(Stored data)
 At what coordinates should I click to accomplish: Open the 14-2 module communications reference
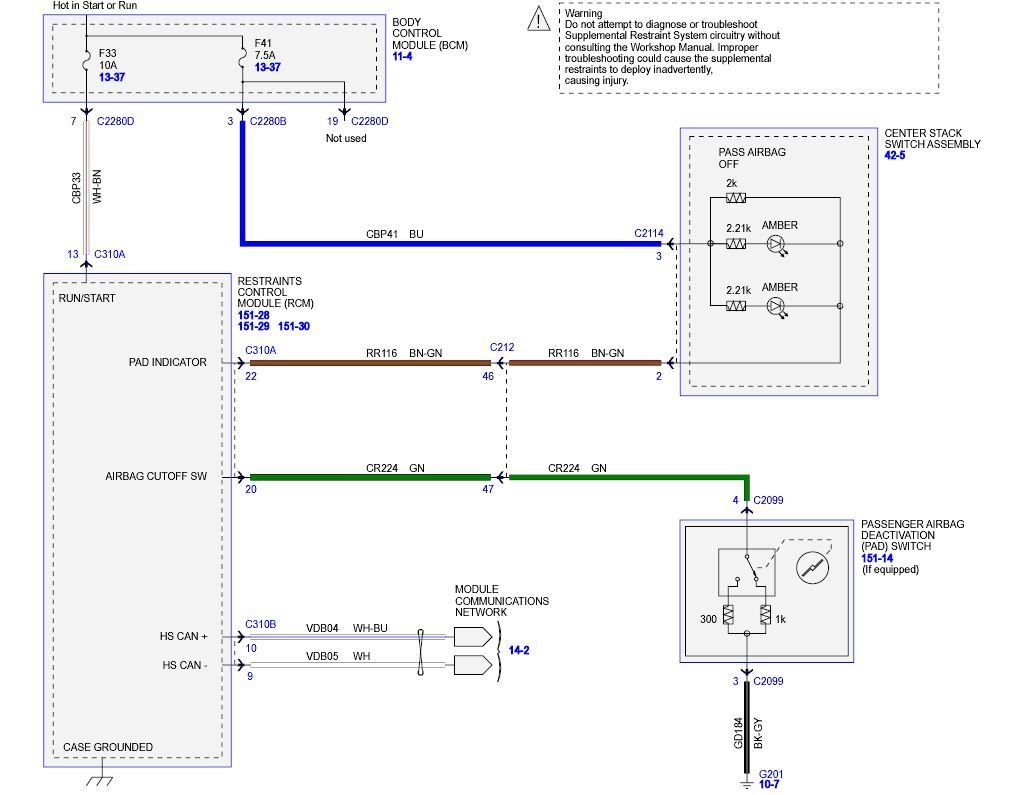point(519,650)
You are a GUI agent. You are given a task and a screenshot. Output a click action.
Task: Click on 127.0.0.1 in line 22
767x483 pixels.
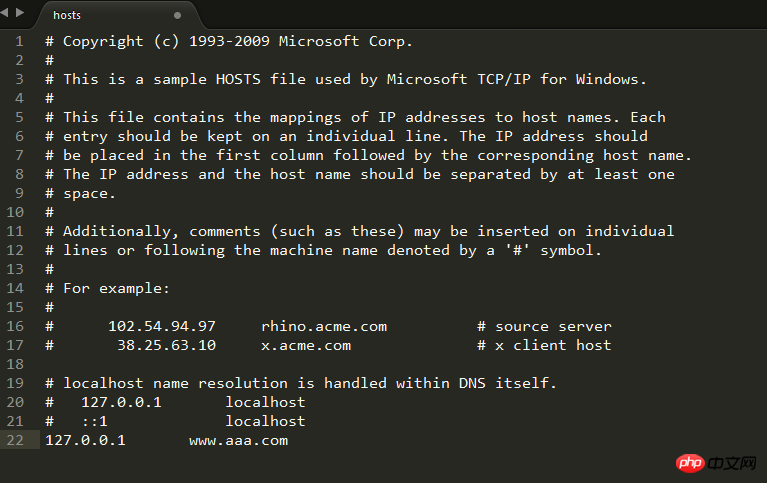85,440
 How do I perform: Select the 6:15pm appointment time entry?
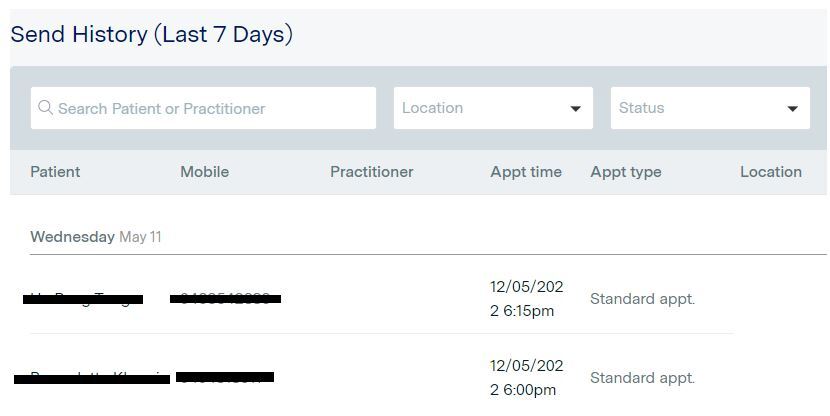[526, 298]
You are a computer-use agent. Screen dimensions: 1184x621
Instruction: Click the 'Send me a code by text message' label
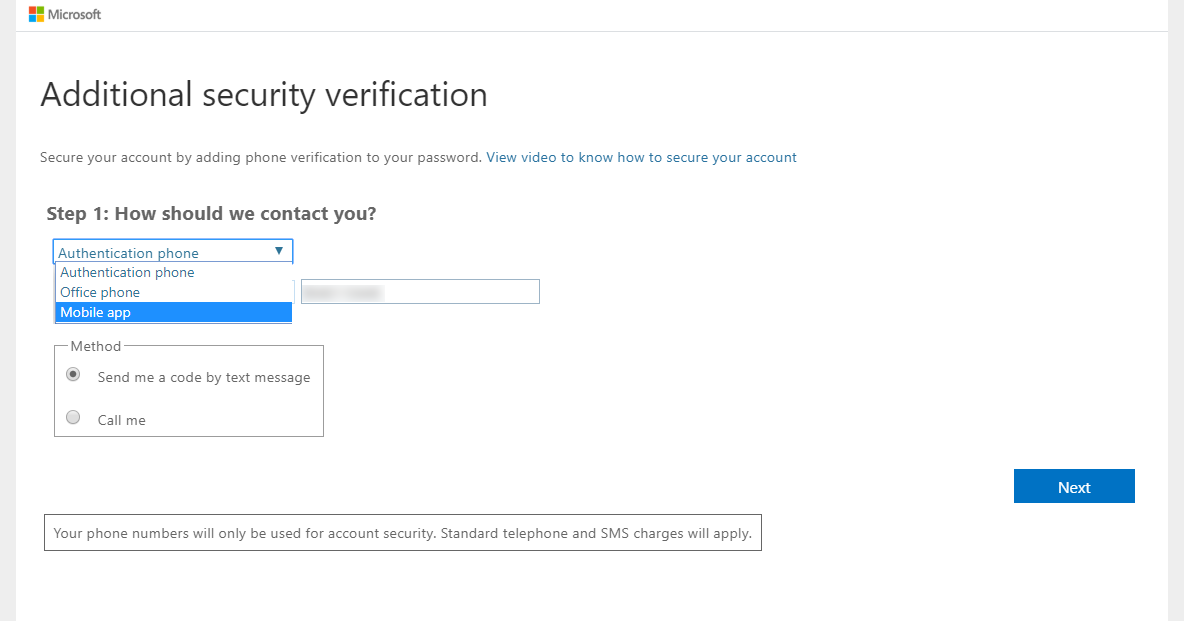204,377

→ Exercise prompt: All that belongs in the answer is the lines from the line with "You are a GUI" through the closing line of the entries, inclusive, transcribed exactly and free of pictures.

→ Your response:
You are a GUI agent. You are given a task and a screenshot. Output a click action.
Task: Click on 127.0.0.1 in line 22
767x483 pixels.
85,440
 How do I perform: Select the 6:15pm appointment time entry?
[526, 298]
You are a computer-use agent. Screen dimensions: 1184x621
Instruction: Click the 'Send me a code by text message' label
204,377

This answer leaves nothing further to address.